Search code examples
postgresqlfull-text-searchtsvector

Lexeme position in tsvector


I have the following lines of text:

"Blue pill"; "Red pill"; "Blue shift"; "Red eye".

I want to select rows, where Red is the first word or where Pill is the second. Hypothetically, it can be done with use of tsquery and tsvector, since output of tsvector contains also positions of each lexeme. However I didn't find any function allowing to access vectors lexemes by their numbers.

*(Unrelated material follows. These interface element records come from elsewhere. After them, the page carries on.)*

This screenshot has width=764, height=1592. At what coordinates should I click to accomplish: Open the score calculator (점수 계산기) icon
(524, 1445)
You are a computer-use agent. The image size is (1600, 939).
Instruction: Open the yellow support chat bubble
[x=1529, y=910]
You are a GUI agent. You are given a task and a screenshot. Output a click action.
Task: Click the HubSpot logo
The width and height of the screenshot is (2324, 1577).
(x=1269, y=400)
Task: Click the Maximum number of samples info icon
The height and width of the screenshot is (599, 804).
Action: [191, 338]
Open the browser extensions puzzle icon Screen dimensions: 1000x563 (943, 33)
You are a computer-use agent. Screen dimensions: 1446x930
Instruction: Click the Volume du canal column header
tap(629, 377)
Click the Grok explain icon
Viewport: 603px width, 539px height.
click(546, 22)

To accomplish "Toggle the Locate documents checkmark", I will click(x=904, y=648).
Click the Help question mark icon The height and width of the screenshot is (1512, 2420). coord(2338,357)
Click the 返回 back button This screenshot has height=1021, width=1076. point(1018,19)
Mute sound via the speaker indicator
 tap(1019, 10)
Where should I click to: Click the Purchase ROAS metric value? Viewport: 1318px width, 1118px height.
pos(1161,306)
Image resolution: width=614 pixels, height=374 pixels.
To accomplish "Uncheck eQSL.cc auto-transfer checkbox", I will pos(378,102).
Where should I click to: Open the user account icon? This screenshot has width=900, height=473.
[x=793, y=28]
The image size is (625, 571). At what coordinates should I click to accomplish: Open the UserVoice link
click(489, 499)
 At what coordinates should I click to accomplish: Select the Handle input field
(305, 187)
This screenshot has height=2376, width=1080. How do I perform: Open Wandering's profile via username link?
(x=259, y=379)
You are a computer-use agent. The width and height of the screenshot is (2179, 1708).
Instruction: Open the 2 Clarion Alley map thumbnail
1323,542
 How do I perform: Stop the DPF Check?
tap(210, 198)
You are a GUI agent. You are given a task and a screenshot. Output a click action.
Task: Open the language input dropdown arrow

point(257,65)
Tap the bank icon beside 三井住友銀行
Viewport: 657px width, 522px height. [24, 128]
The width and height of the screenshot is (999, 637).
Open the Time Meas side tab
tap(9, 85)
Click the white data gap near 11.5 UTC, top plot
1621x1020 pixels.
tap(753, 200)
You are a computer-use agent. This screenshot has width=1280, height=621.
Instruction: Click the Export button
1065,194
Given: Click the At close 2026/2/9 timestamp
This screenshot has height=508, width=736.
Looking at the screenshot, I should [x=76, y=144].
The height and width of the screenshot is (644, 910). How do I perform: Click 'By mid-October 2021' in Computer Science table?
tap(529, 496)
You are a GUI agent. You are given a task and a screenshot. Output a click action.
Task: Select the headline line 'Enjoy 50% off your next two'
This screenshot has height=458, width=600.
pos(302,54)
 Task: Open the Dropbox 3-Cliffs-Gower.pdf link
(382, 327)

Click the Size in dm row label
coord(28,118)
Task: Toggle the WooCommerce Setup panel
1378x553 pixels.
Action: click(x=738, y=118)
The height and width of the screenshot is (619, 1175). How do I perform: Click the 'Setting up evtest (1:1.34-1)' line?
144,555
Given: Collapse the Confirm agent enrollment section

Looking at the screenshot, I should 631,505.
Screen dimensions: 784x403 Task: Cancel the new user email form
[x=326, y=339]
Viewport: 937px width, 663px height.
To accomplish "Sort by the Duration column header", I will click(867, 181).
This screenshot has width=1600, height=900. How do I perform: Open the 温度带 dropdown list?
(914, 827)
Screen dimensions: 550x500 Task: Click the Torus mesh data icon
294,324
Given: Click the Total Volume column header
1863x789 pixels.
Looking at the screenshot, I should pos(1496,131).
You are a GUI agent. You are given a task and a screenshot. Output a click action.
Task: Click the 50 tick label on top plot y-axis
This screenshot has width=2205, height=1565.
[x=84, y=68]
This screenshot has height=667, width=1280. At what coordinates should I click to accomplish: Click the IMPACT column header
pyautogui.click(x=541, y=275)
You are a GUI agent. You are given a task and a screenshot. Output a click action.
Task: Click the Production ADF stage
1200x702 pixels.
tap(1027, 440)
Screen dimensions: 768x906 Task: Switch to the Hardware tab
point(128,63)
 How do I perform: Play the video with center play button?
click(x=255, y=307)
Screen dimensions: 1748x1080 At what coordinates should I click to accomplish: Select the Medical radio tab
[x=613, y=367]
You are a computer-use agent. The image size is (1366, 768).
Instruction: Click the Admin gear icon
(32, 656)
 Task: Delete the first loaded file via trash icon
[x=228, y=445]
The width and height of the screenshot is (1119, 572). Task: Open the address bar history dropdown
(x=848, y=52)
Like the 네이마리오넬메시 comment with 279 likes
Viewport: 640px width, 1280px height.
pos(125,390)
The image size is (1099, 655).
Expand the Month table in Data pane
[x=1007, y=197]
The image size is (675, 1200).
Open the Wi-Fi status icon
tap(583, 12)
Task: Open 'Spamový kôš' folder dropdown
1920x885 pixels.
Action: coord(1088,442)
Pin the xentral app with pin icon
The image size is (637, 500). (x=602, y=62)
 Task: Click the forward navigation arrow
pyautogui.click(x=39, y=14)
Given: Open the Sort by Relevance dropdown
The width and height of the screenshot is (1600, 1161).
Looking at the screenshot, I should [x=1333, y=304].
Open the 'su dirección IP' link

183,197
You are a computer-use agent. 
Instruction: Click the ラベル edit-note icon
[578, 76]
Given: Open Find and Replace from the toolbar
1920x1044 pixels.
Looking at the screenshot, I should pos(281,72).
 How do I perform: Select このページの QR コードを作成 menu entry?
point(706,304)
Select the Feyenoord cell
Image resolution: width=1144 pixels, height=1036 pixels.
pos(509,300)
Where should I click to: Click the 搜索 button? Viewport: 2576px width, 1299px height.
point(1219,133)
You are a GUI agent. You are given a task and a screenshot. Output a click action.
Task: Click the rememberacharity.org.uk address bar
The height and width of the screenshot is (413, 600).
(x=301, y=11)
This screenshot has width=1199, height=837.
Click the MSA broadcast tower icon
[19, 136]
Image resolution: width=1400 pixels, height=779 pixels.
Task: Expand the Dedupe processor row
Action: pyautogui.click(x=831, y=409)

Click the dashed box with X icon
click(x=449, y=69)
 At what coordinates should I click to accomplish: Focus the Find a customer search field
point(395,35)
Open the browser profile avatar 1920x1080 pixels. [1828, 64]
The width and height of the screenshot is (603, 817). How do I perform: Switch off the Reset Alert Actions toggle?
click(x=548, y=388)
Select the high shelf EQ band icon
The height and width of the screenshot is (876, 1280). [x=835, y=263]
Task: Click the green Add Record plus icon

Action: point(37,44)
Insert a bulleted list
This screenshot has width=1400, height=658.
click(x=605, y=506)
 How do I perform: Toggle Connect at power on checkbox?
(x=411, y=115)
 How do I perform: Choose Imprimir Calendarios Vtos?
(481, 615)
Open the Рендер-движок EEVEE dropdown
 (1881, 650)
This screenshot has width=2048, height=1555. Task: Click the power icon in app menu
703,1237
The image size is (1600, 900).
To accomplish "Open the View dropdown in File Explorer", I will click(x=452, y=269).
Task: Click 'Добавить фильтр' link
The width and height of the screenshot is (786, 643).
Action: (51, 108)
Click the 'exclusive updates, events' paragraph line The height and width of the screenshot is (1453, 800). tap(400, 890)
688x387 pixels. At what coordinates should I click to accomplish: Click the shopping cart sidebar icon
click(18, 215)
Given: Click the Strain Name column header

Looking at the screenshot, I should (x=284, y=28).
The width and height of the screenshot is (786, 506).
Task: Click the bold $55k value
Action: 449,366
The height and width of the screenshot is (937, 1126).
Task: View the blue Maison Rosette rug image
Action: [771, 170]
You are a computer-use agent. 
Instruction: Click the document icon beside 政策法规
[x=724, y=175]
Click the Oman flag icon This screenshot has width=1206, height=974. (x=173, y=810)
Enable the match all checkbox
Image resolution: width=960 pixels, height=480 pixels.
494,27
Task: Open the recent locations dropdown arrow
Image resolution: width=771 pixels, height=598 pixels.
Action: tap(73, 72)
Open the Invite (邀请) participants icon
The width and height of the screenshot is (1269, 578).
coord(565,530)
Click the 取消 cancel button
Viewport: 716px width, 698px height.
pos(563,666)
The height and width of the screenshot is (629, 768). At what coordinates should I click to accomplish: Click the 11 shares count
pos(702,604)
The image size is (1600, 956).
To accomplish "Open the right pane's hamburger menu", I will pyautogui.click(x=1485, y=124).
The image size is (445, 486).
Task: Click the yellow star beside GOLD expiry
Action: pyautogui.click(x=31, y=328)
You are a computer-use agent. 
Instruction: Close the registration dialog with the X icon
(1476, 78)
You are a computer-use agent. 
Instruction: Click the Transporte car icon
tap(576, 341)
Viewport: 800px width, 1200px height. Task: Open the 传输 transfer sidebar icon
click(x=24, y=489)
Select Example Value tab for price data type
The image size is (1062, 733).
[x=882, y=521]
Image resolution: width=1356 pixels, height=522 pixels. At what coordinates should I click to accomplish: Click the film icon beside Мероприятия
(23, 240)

Is there any proper way of selecting the rows, matching ts_query at the defined positions?


Solution

  • It is possible to do this with tsvector:

    with data as (
      select * from (
      VALUES (1, 'Blue pill'),
             (2, 'Red pill'),
             (3, 'Blue shift'),
             (4, 'Red eye')
      ) v(id, t)
    )
    select id, lexeme, positions
    FROM data
    CROSS JOIN unnest(to_tsvector(t)) u(lexeme, positions, weights)
    WHERE (lexeme = 'red' and positions @> '{1}')
    OR (lexeme = 'pill' and positions @> '{2}');
     id | lexeme | positions
    ----+--------+-----------
      1 | pill   | {2}
      2 | pill   | {2}
      2 | red    | {1}
      4 | red    | {1}
    (4 rows)
    
    

    I think it's likely easier to do this with a regular expression, though.